Ganz gleich, welchen Beruf Sie ausüben und wo Sie arbeiten: Sie haben immer Kunden. Und die Loyalität Ihrer Kunden ist entscheidend für Ihren Erfolg. Haben Sie als Führungskraft die Aufgabe, die Loyalität quer durch Ihr Unternehmen zu steigern? Dann sollten Sie sich an den Kundenbeispielen in diesem Buch orientieren. Vermitteln Sie Ihren Mitarbeitern, Kollegen und Geschäftspartnern die dort beschriebenen Prinzipien und Verhaltensweisen. Wie das am besten geht?
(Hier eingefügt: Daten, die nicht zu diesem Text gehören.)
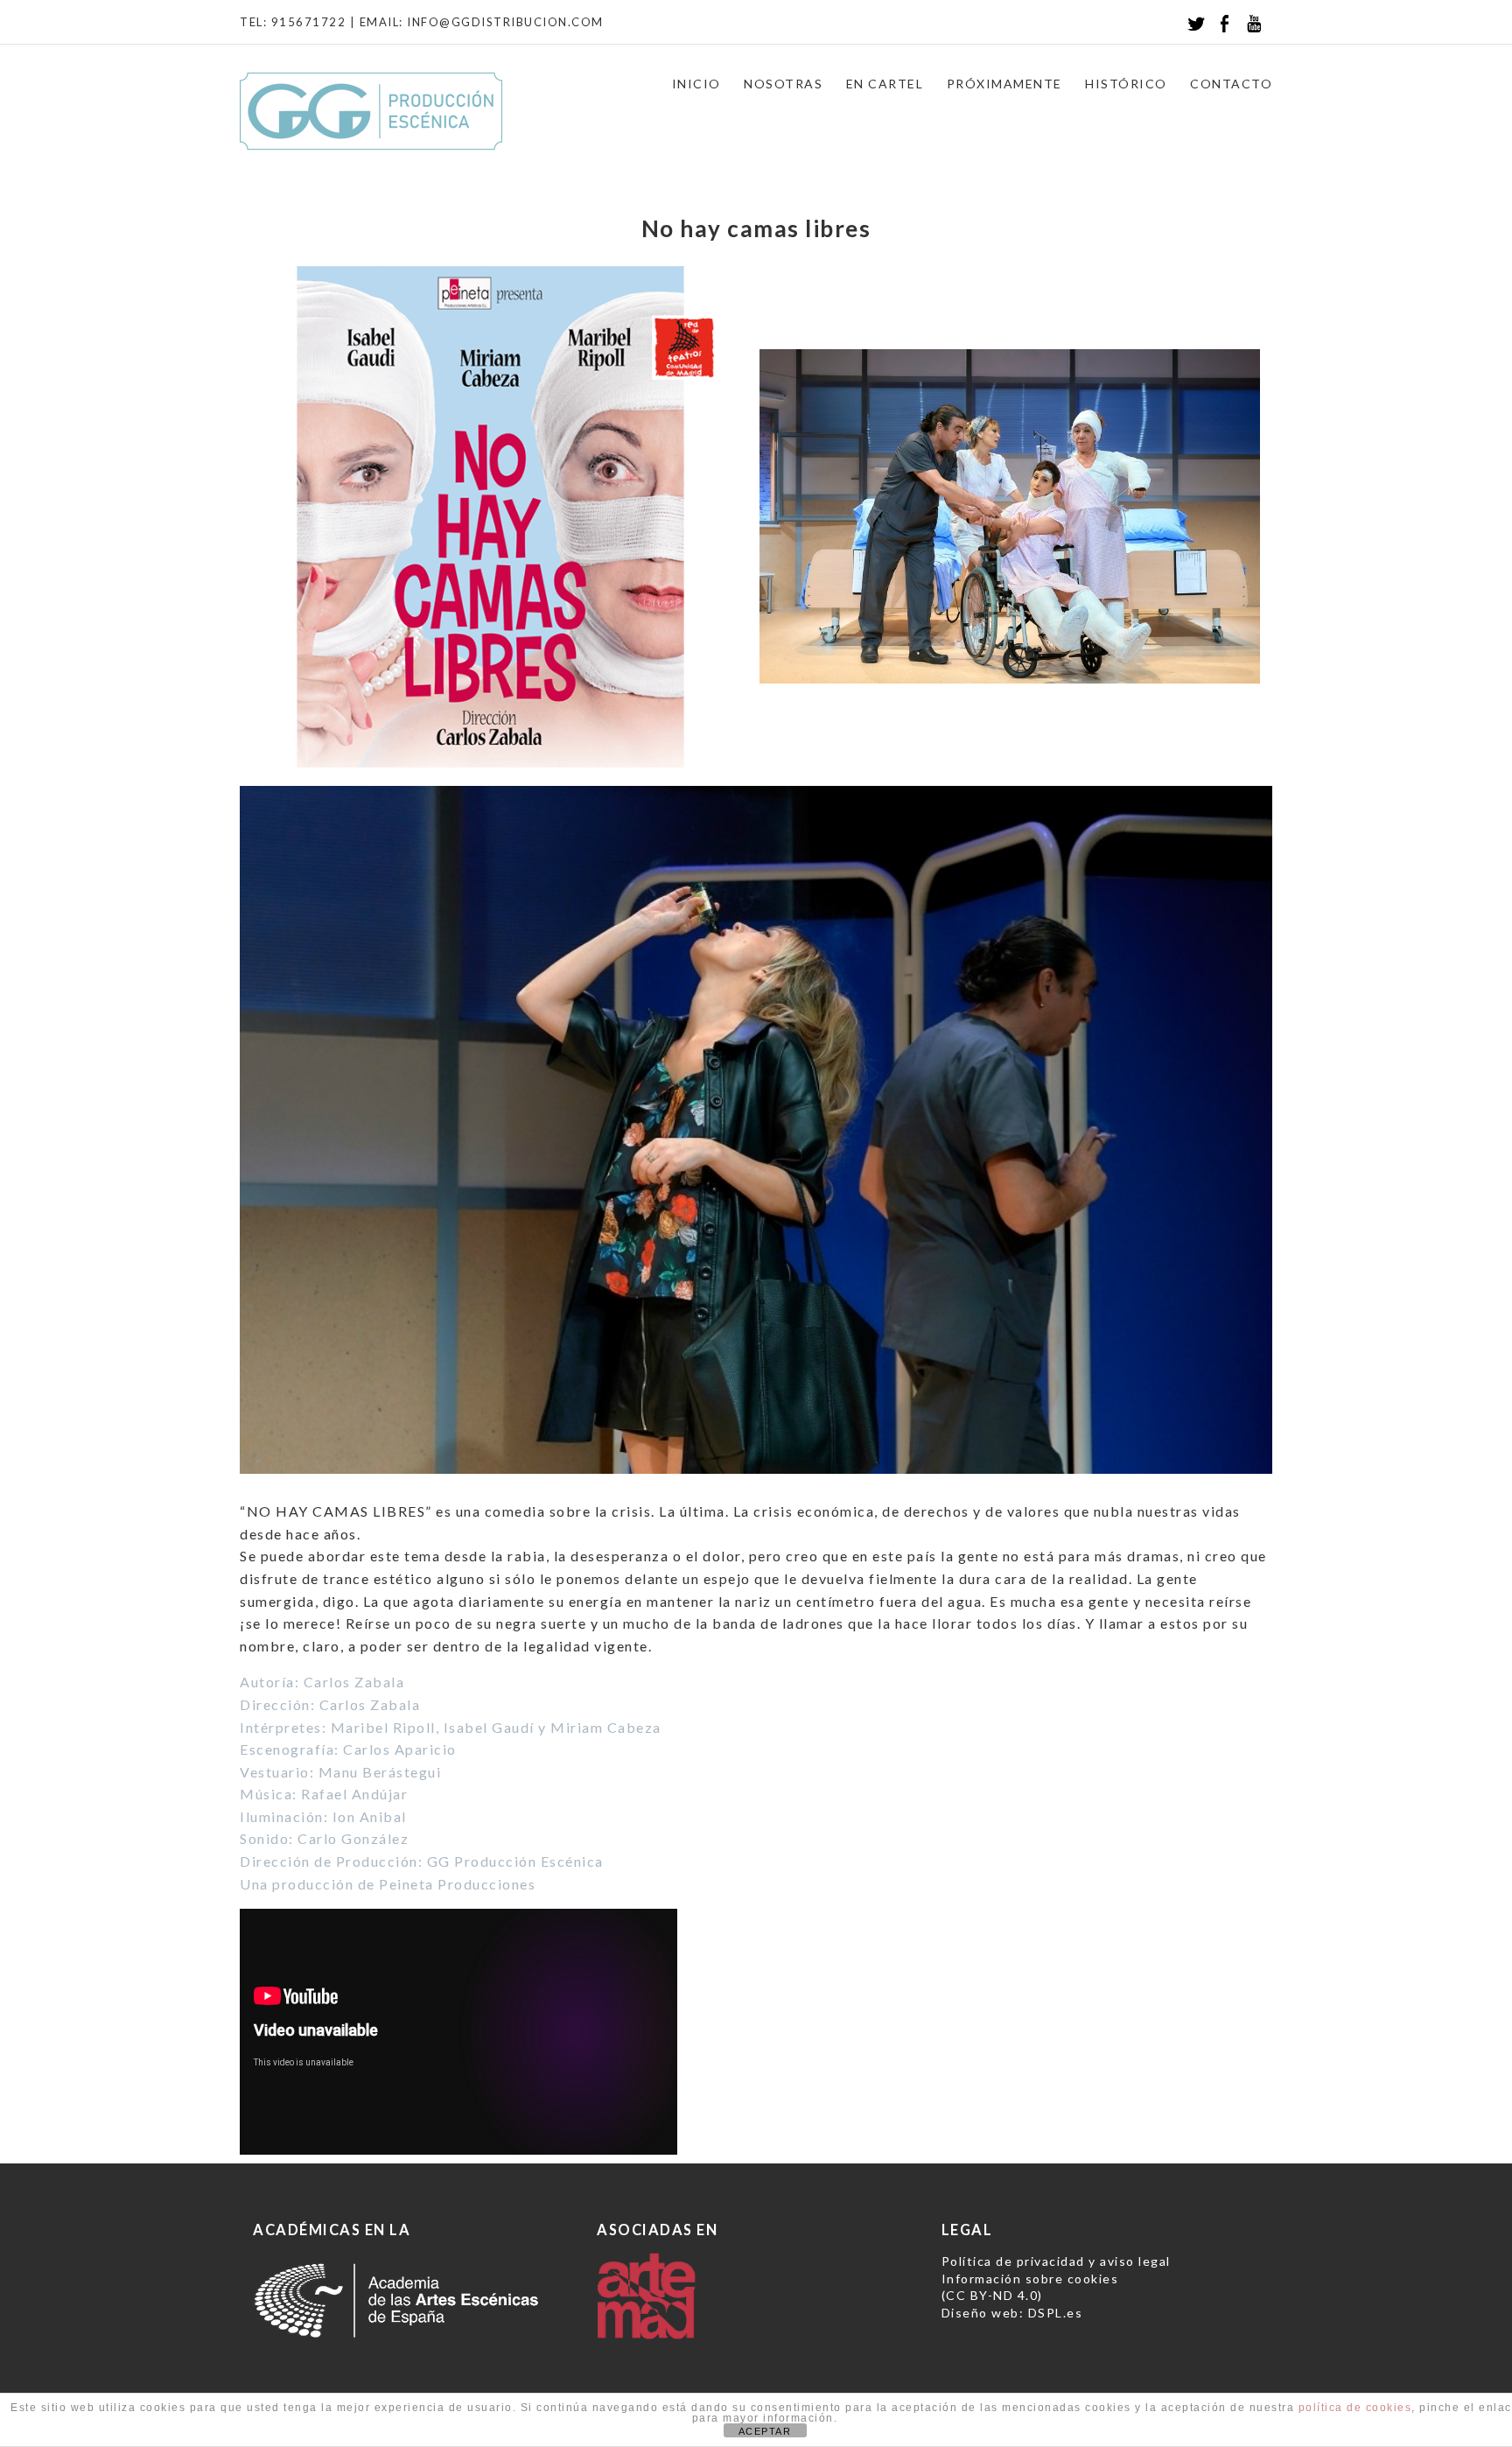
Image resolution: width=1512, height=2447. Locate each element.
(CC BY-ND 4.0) (992, 2295)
In jedem Kapitel finden Sie bewährte Praxistipps. Diese Tipps helfen Ihnen, die drei Prinzipien der Loyalität in Ihrem Einfluss- und Zuständigkeitsbereich erfolgreich umzusetzen.

Dieses Buch gibt Ihnen Antworten auf sehr wichtige Fragen:

Warum ist Loyalität heutzutage unerlässlich?

Wem obliegt es zuallererst, Loyalität zu schaffen?

Wie gewinnen Sie die Loyalität Ihrer Mitarbeiter und Kunden?

Wie können Sie ein loyalitätsschaffendes Verhalten fest in Ihrem Unternehmen verankern und immer weiter fördern?

Unabhängig davon, ob Sie Mitarbeiterverantwortung tragen oder nicht: Sobald Sie denken und handeln wie ein wahrer Loyalitäts-Champion, werden Kunden und Kollegen Sie nicht nur mögen, sondern geradezu lieben. Lieben?! Ja, wir sprechen hier bewusst von lieben. Damit wollen wir die Intensität des Verbundenheitsgefühls unterstreichen, das loyale Kunden auszeichnet. Denn darum geht es bei echter Loyalität. Es liegt uns sehr am Herzen, dass Sie Kunden gewinnen, die sich Ihrem Unternehmen wahrhaft verbunden fühlen.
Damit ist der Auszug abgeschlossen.